━━━━━ Excerpted data ━━━━━

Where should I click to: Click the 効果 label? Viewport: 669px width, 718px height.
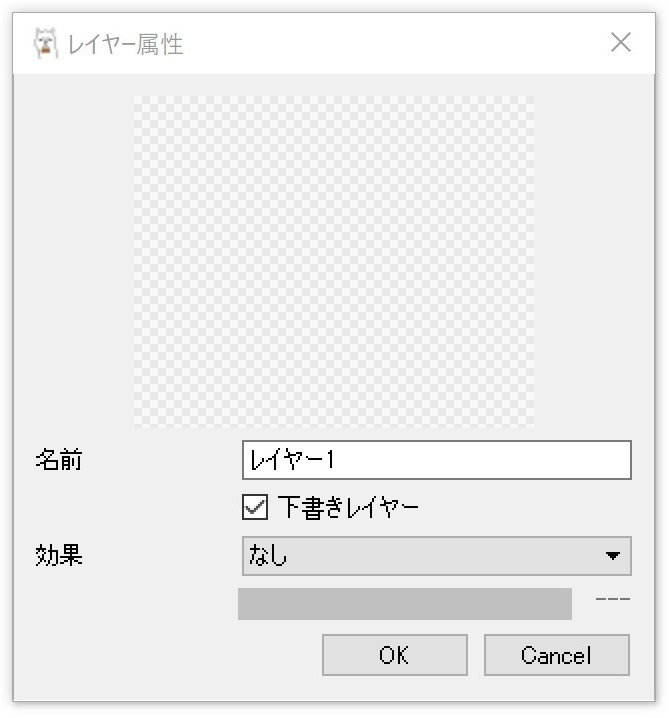59,556
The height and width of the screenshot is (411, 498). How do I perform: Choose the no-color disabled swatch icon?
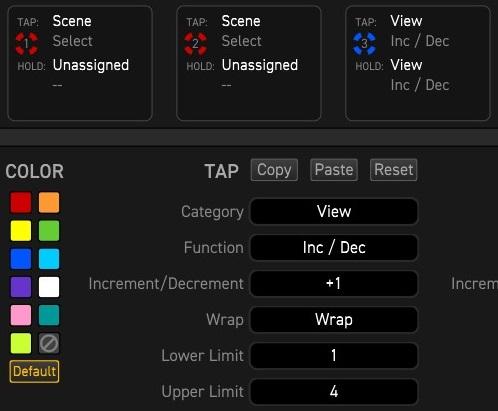(49, 343)
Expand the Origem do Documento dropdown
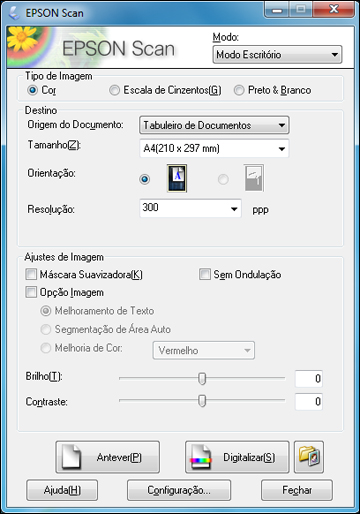Viewport: 360px width, 514px height. (214, 125)
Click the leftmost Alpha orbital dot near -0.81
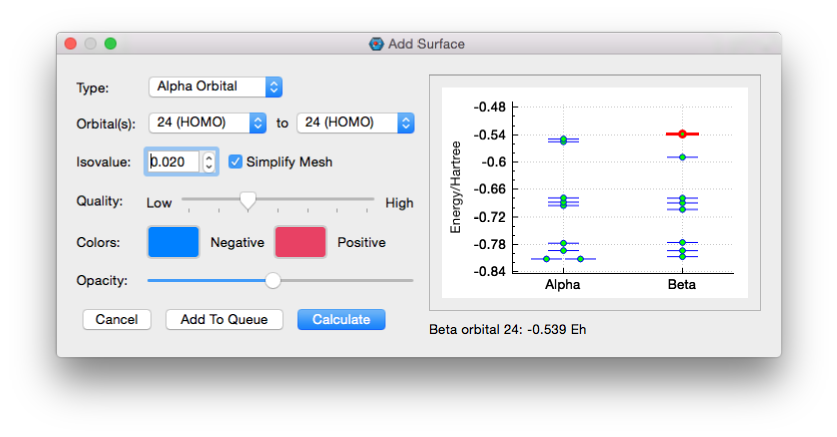The width and height of the screenshot is (837, 437). point(546,259)

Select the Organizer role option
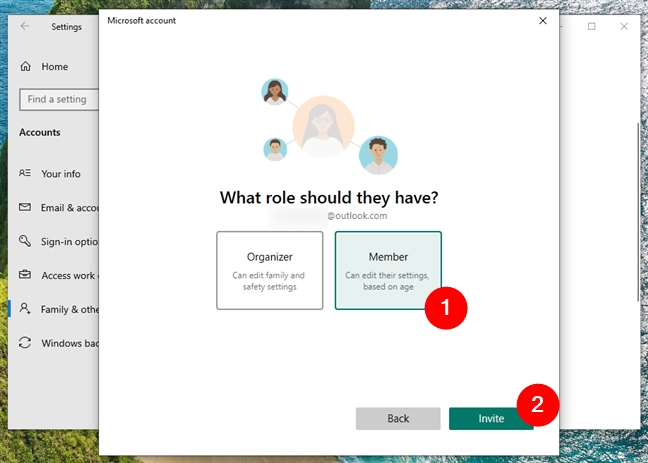[269, 270]
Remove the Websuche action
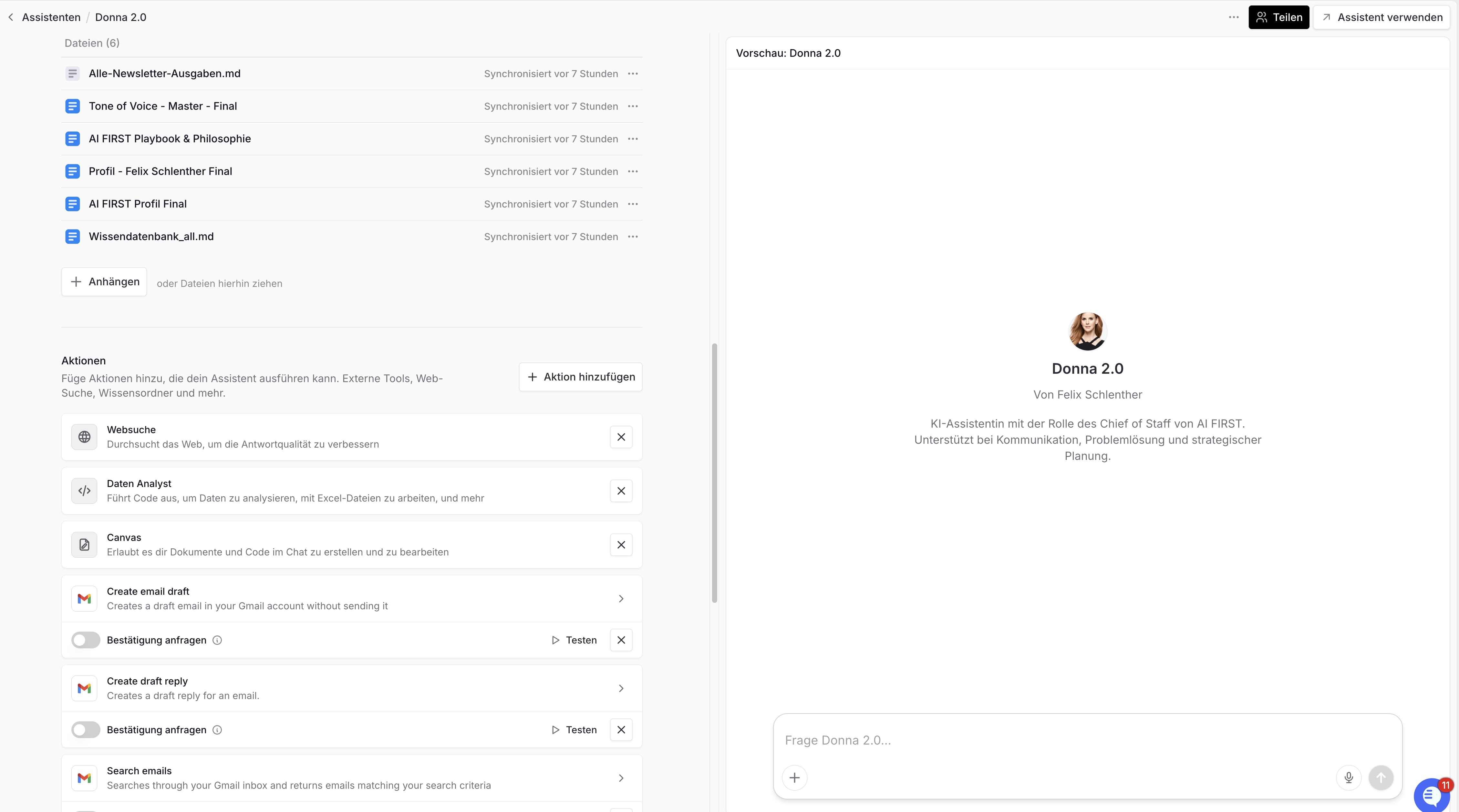Screen dimensions: 1459x812 tap(621, 437)
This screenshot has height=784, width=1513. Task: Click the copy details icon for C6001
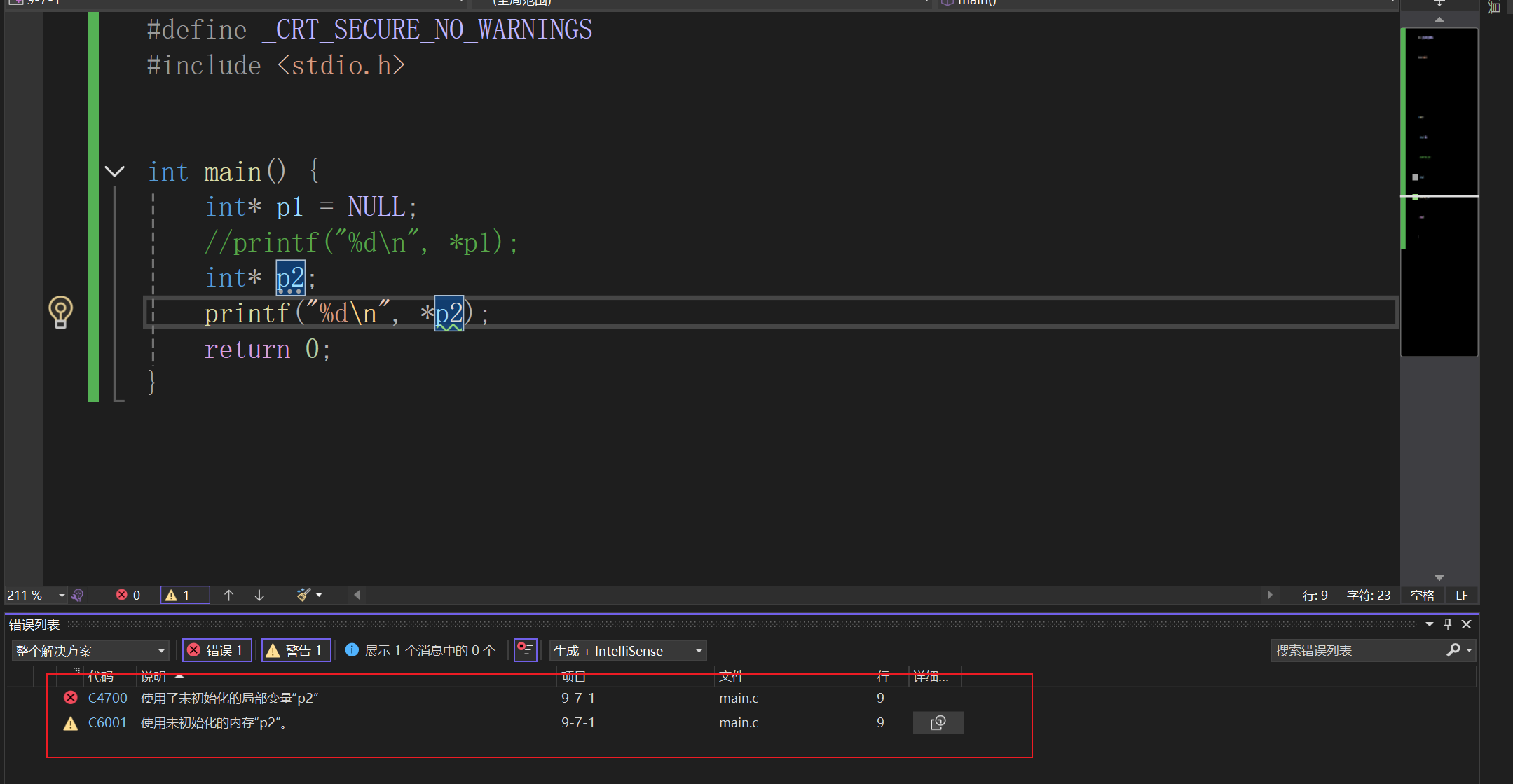click(938, 722)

━━━━━

Can you reproduce every one of the records above word for word, leaving the pictures out?

■ Output of the exercise
Where should I click to: Click the 効果 label? Viewport: 669px width, 718px height.
59,556
The height and width of the screenshot is (411, 498). How do I perform: Choose the no-color disabled swatch icon?
(49, 343)
Expand the Origem do Documento dropdown
Viewport: 360px width, 514px height. (214, 125)
Click the leftmost Alpha orbital dot near -0.81
The width and height of the screenshot is (837, 437). point(546,259)

Select the Organizer role option
[269, 270]
Remove the Websuche action
Screen dimensions: 1459x812 tap(621, 437)
This screenshot has height=784, width=1513. Task: Click the copy details icon for C6001
click(938, 722)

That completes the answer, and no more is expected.